How To Study The Bible – Part 4

written by on the topic of Bible Studies on August, 2013

Last time we looked at several principles we should use as we read and study God’s Word. By way of review we learned that hermeneutics is the science of Biblical interpretation, exegesis is the interpretation of a text, and exposition is the finished product of exegesis. Let’s examine a very important hermeneutical principle.

Literal Approach
We should interpret Scripture plainly/literally unless given a reason otherwise. The Bible should be read like any other book. Scripture teaches us that God made Adam and Eve. The common sense reader interprets this literally to mean exactly what it says. A real God created a man named Adam and a woman named Eve. The student of Scripture is not given a reason to interpret this in any other way but literally.

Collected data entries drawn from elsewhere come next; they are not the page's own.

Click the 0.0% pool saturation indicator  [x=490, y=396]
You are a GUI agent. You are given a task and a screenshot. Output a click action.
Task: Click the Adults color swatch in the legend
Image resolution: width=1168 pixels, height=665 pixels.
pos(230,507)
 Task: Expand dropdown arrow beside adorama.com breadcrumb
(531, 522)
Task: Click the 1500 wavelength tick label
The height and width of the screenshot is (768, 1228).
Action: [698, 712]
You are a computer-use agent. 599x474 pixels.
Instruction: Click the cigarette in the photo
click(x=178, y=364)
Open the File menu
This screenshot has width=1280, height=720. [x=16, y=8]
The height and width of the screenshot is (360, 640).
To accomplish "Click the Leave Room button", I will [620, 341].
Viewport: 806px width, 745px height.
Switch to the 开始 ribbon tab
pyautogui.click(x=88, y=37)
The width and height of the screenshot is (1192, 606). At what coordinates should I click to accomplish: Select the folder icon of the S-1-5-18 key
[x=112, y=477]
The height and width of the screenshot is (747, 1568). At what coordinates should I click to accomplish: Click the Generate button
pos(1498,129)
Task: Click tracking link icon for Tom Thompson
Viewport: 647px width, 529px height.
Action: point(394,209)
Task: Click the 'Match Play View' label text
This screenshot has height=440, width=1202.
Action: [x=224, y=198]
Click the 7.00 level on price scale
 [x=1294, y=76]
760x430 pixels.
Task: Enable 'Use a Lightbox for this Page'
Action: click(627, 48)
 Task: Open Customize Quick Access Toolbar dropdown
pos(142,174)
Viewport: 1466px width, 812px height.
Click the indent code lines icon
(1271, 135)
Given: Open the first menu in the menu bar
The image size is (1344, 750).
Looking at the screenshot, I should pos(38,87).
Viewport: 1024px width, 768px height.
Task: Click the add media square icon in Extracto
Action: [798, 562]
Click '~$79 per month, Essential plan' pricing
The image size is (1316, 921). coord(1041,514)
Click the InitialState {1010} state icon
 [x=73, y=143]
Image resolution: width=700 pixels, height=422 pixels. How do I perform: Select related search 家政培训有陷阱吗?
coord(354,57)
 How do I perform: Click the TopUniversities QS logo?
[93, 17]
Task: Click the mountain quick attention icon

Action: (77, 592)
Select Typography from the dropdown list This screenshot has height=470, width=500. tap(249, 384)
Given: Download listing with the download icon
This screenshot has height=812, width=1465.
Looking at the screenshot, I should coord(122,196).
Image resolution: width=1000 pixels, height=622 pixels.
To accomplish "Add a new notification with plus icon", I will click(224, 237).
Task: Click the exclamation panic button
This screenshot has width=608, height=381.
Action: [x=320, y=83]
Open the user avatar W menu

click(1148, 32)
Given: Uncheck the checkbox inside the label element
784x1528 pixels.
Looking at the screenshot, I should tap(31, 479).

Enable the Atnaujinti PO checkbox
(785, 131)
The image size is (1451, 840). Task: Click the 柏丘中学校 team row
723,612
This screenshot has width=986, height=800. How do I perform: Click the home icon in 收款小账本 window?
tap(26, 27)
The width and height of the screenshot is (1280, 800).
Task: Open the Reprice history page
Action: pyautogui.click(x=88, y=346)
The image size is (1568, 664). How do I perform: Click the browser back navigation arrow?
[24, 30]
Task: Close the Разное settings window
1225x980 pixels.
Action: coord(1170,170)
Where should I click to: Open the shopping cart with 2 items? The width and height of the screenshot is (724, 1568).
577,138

The unfortunate danger is that some choose to view the Bible as a book of symbols that carry subjective meanings. This is often referred to as spiritualizing the text. Priority ought never to be handed to an allegorical, symbolic or typological interpretation. If these other kinds of interpretation are to take precedence, let it be first demonstrated that the plain-sense cannot make sense.

Plain interpretation takes into account symbols, figures of speech, and types. Metaphors, parables, and similes are used to convey a literal truth or meaning. For example, the saying “it is raining cats and dogs,” conveys the literal truth that it is raining hard.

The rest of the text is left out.